READING TEXT »

::::::::::

Vanderbilt Law: What made you decide to apply for the Volkswagen plaintiffs’ steering committee?
Gerard Stranch: Volkswagen was clearly in hot water. They had admitted that they installed software that enabled their vehicles to cheat on emissions tests, and they didn’t tell consumers and dealers about it.
This was going to be an interesting case with a very strong class, presided over by an outstanding judge. I knew prominent lawyers from all over the country would apply for this committee—the court received 150 applicants. One of them was John Edwards, the former presidential candidate. Other committee members included David Boies and Joe Rice—one of the best in the country—who negotiated the national tobacco settlement. I really wanted to work on this case.
VL: Why do you think you were selected?
GS: I answered the questions the court asked applicants to address. Judge Breyer said, “Don’t tell me how well-qualified you are and how great your firm is. Tell me what you have to offer that uniquely qualifies you for this role.” I had three unique qualifications. First, I speak fluent German, and I’ve used that in my litigation practice before. Second, I’m close in geographic location to Volkswagen’s Chattanooga plant, where many of the exhaust systems were installed. Third, I was pretty sure I was the only applicant who had actually worked on diesel engines. Growing up, I spent pretty much every weekend on the farm with my grandfather, and we had farm equipment with diesel engines. I’d taken them apart and put them back together.
After we submitted written applications, all 150 people showed up to make their pitch. We were there from 9 a.m. to 3 p.m., and we each had four minutes to tell Judge Breyer why we should be on that committee.
VL: When did you learn to speak German?
GS: I had the great opportunity when I was 15 to spend a year in Germany as an exchange student. I went right after the Berlin Wall came down and ended up in Hohenfelde near Rostock in old East Germany. Most West Germans were fluent in English, but in East Germany people spoke German and Russian. No one spoke English in Hohenfelde but me. I could either learn to speak German or sit there all year and not interact with anyone.
VL: How did that help with the case?
GS: Many documents pertaining to this case were in German, and I traveled to Germany a couple of times to meet with confidential witnesses and governmental sources.
VL: Volkswagen had already admitted wrongdoing. How did that affect the case?
GS: We knew what Volkswagen had done. The device was there. But showing how they did it, who was involved, why, and how it slipped past supposed checks and governmental oversight—that took a long time to unravel.
Volkswagen tried to blame this on a couple of rogue engineers. But as we uncovered the scale of what they had to do to pull this off, what was so shocking to me was that this was definitely not something a few rogue employees could ever have done. It took the cooperation of a large number of people.
VL: This case was resolved fairly quickly given the scope and the complexity. How?
GS: The credit for that really goes to Judge Breyer. He threatened to set a very early trial date if Volkswagen was unable to resolve the matter. Volkswagen knew that if we weren’t making progress, he was ready to try the case. We did our part by working incredible amounts of overtime, nights and weekends to get the case ready for trial if the settlement talks fell through. So Volkswagen came
to the table and worked hard to find
VL: What was working on a plaintiffs’ committee like?
GS: Elizabeth Cabraser is probably the only lawyer in America who could have taken those 22 egos and gotten them to work together so well. She wasn’t worried about the glory; she was focused on getting the work done well and on time. Had she not done such a masterful job of keeping us on task, things might have fractured and the case would have been delayed.

::::::::::

EXTRACTED DATA »

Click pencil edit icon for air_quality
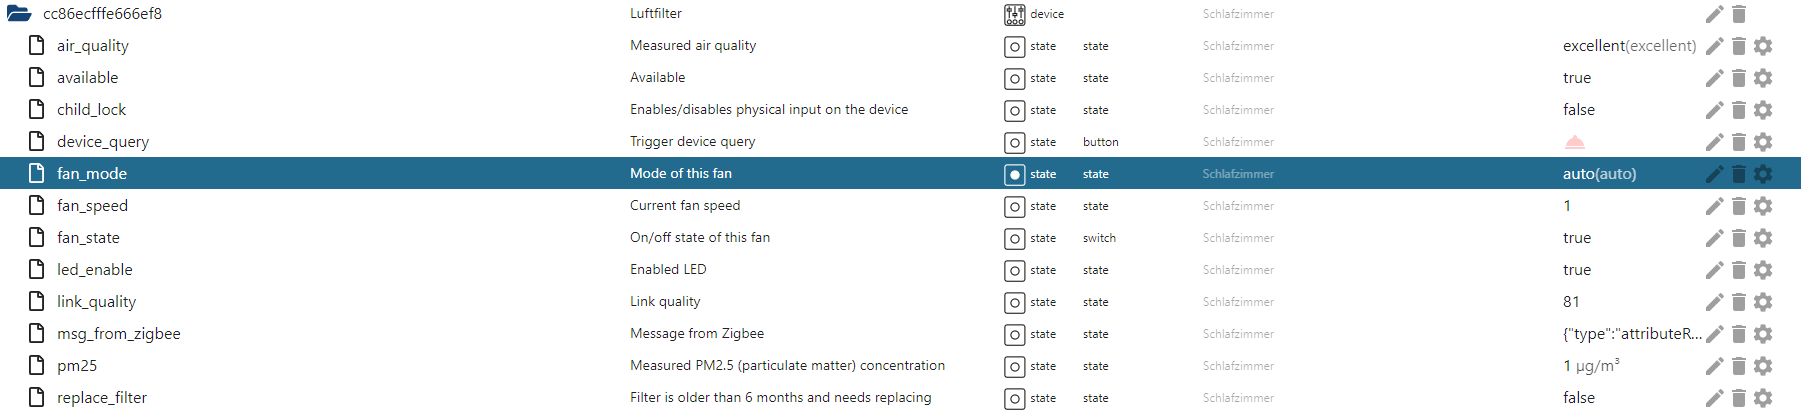The height and width of the screenshot is (411, 1801). point(1714,46)
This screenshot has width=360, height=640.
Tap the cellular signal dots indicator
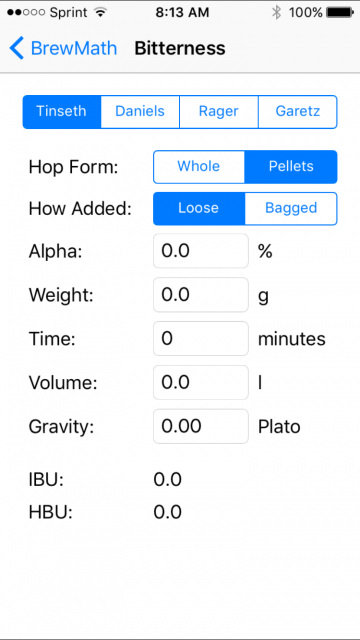pyautogui.click(x=26, y=12)
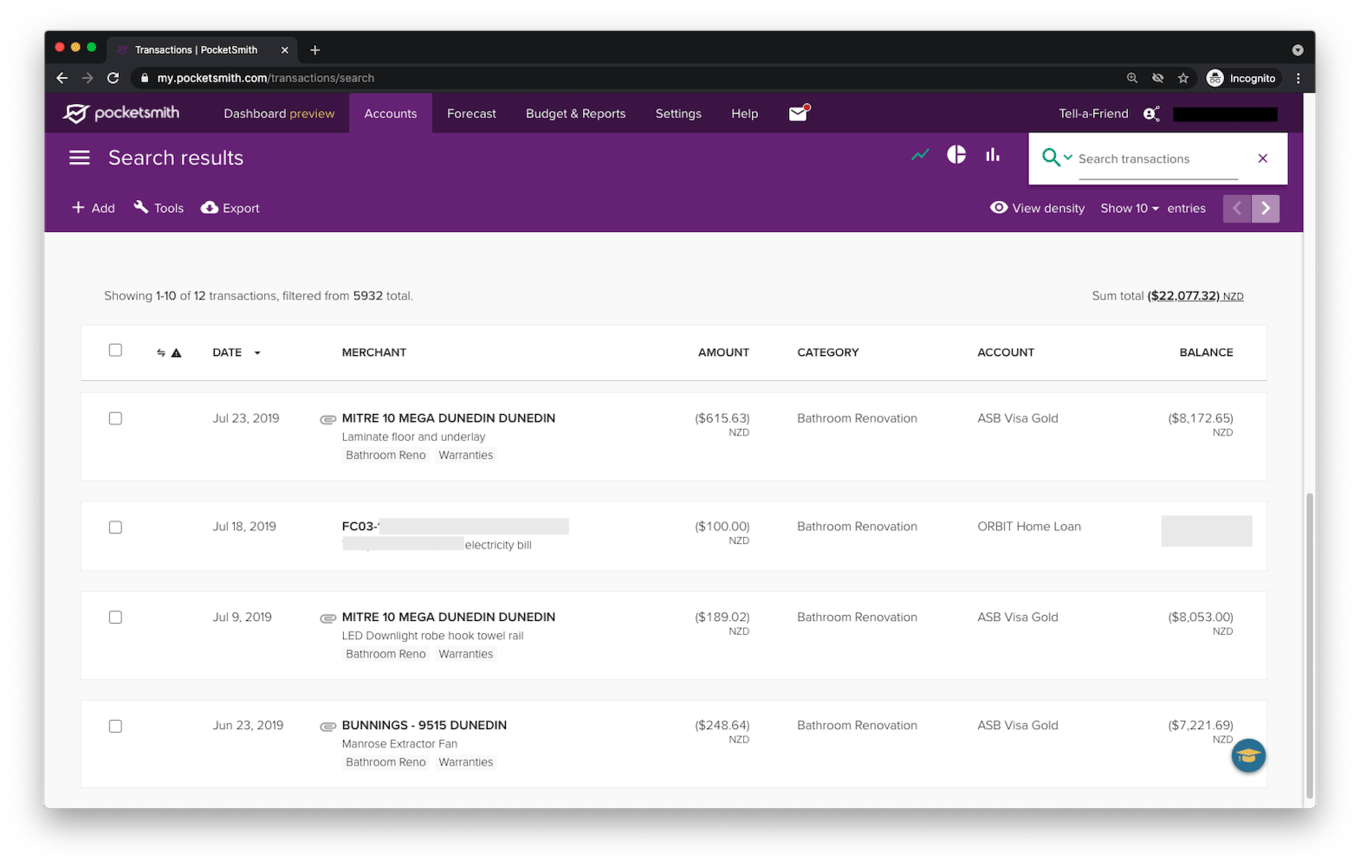Open the Tools wrench menu

pyautogui.click(x=158, y=208)
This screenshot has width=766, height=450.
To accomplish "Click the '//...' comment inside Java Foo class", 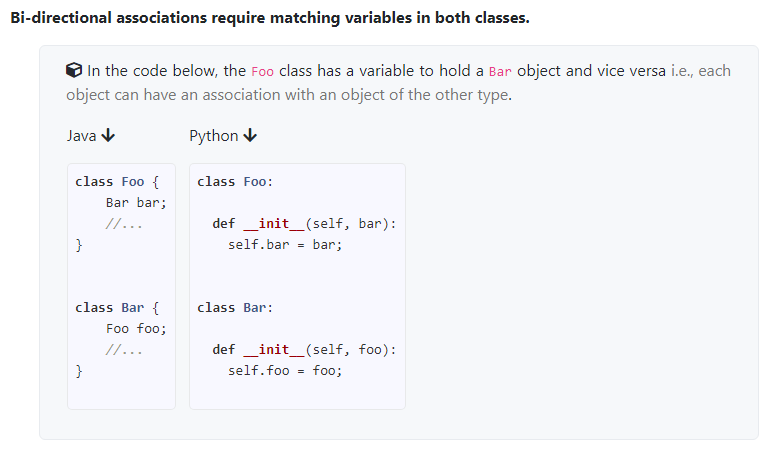I will (124, 224).
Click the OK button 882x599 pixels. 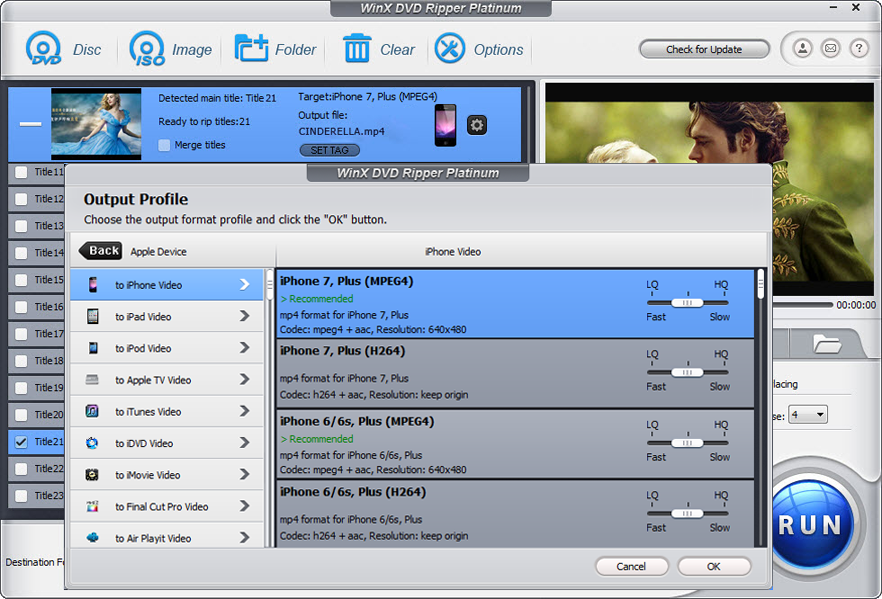click(x=713, y=566)
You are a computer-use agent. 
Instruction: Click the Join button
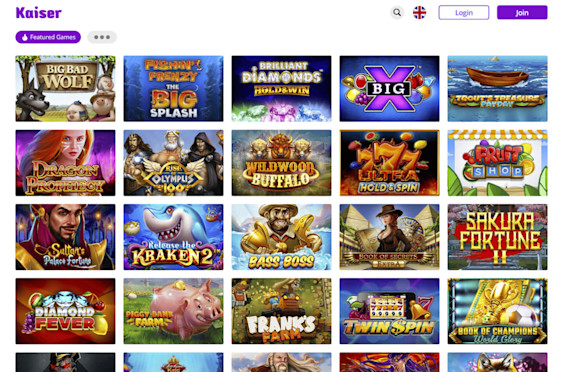[522, 13]
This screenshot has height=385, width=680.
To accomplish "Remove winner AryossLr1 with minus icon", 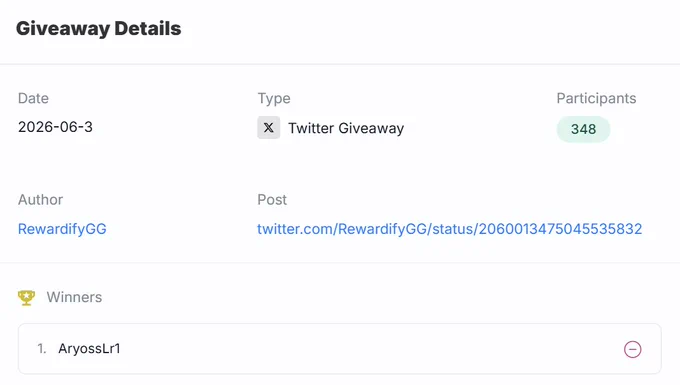I will click(x=632, y=349).
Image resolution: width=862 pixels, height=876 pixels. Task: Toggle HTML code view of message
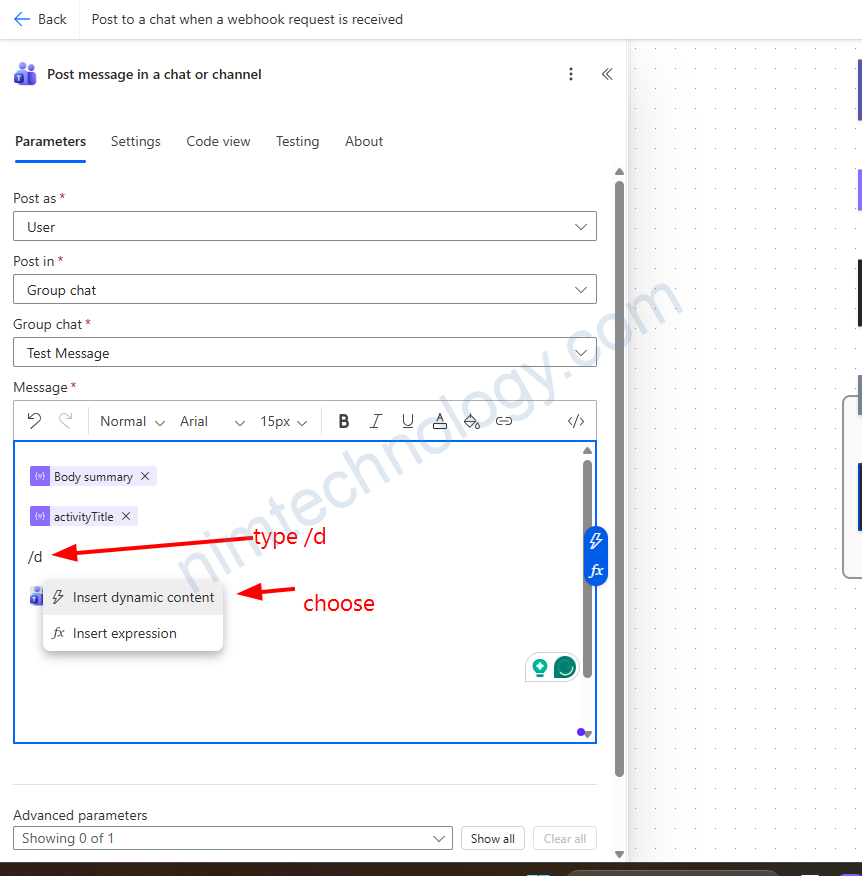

::::::::::

GIVEN EXERCISE »
Rewrite the Volkswagen interview, starting with "GS: The credit" and going on through "plaintiffs’ committee like?", with "overtime" changed to "extra hours".

RESPONSE TO THIS TASK »
GS: The credit for that really goes to Judge Breyer. He threatened to set a very early trial date if Volkswagen was unable to resolve the matter. Volkswagen knew that if we weren’t making progress, he was ready to try the case. We did our part by working incredible amounts of extra hours, nights and weekends to get the case ready for trial if the settlement talks fell through. So Volkswagen came
to the table and worked hard to find
VL: What was working on a plaintiffs’ committee like?